▸ **Exercise goal**
Exactly the lines from the start of the data through the line containing "2011年6月 (1) (25, 1456)" should be output, with both ends kept and nothing added.

▸ **Provided records**
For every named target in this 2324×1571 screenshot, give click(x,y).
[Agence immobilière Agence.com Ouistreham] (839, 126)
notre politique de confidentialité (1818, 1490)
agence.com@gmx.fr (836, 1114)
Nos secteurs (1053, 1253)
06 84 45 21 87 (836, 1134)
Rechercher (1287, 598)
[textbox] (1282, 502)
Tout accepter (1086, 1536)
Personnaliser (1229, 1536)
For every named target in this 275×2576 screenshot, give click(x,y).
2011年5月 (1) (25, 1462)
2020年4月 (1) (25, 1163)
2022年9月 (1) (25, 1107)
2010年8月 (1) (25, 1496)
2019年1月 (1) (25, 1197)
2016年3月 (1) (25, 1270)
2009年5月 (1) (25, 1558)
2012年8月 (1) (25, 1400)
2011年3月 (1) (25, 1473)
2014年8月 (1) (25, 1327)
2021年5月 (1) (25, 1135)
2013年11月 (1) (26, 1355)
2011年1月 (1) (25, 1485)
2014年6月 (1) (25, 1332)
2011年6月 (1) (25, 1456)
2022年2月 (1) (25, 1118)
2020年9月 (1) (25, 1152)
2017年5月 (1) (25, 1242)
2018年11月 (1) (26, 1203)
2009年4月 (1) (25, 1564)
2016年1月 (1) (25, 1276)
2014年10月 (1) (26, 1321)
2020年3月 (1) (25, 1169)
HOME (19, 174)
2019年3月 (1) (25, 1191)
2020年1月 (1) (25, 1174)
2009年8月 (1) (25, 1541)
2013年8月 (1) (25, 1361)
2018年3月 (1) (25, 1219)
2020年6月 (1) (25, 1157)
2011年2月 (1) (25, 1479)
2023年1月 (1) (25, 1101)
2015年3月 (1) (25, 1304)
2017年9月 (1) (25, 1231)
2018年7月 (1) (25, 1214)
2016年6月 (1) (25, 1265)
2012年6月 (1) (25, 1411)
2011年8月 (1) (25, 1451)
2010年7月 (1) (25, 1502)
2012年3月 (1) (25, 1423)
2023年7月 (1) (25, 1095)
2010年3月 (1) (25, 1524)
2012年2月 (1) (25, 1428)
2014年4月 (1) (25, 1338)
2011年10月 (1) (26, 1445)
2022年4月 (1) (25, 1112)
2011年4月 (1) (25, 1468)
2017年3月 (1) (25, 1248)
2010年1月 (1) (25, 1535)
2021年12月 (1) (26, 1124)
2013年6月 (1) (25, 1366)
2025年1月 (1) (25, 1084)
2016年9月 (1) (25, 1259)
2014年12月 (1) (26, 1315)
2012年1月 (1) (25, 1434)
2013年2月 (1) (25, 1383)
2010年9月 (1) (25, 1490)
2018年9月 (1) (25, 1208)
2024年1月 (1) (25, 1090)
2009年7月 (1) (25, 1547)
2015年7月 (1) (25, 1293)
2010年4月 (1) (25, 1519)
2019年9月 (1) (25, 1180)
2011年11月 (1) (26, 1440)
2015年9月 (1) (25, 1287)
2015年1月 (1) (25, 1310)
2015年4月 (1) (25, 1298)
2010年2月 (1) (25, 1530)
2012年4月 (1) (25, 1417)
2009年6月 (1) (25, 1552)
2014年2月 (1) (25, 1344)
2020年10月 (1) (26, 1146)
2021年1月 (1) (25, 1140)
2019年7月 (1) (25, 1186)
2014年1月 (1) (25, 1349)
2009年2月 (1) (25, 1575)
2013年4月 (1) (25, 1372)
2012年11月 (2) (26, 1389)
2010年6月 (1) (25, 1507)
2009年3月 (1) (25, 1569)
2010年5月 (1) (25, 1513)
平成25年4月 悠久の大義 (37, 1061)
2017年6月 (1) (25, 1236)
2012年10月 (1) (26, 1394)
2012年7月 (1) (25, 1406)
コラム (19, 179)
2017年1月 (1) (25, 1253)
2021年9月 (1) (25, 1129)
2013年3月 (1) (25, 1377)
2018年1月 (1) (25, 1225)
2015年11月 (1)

▸ **Task response**
For every named target in this 2324×1571 screenshot, give click(x,y).
[Agence immobilière Agence.com Ouistreham] (839, 126)
notre politique de confidentialité (1818, 1490)
agence.com@gmx.fr (836, 1114)
Nos secteurs (1053, 1253)
06 84 45 21 87 (836, 1134)
Rechercher (1287, 598)
[textbox] (1282, 502)
Tout accepter (1086, 1536)
Personnaliser (1229, 1536)
For every named target in this 275×2576 screenshot, give click(x,y).
2011年5月 (1) (25, 1462)
2020年4月 (1) (25, 1163)
2022年9月 (1) (25, 1107)
2010年8月 (1) (25, 1496)
2019年1月 (1) (25, 1197)
2016年3月 (1) (25, 1270)
2009年5月 (1) (25, 1558)
2012年8月 (1) (25, 1400)
2011年3月 (1) (25, 1473)
2014年8月 (1) (25, 1327)
2021年5月 (1) (25, 1135)
2013年11月 (1) (26, 1355)
2011年1月 (1) (25, 1485)
2014年6月 (1) (25, 1332)
2011年6月 (1) (25, 1456)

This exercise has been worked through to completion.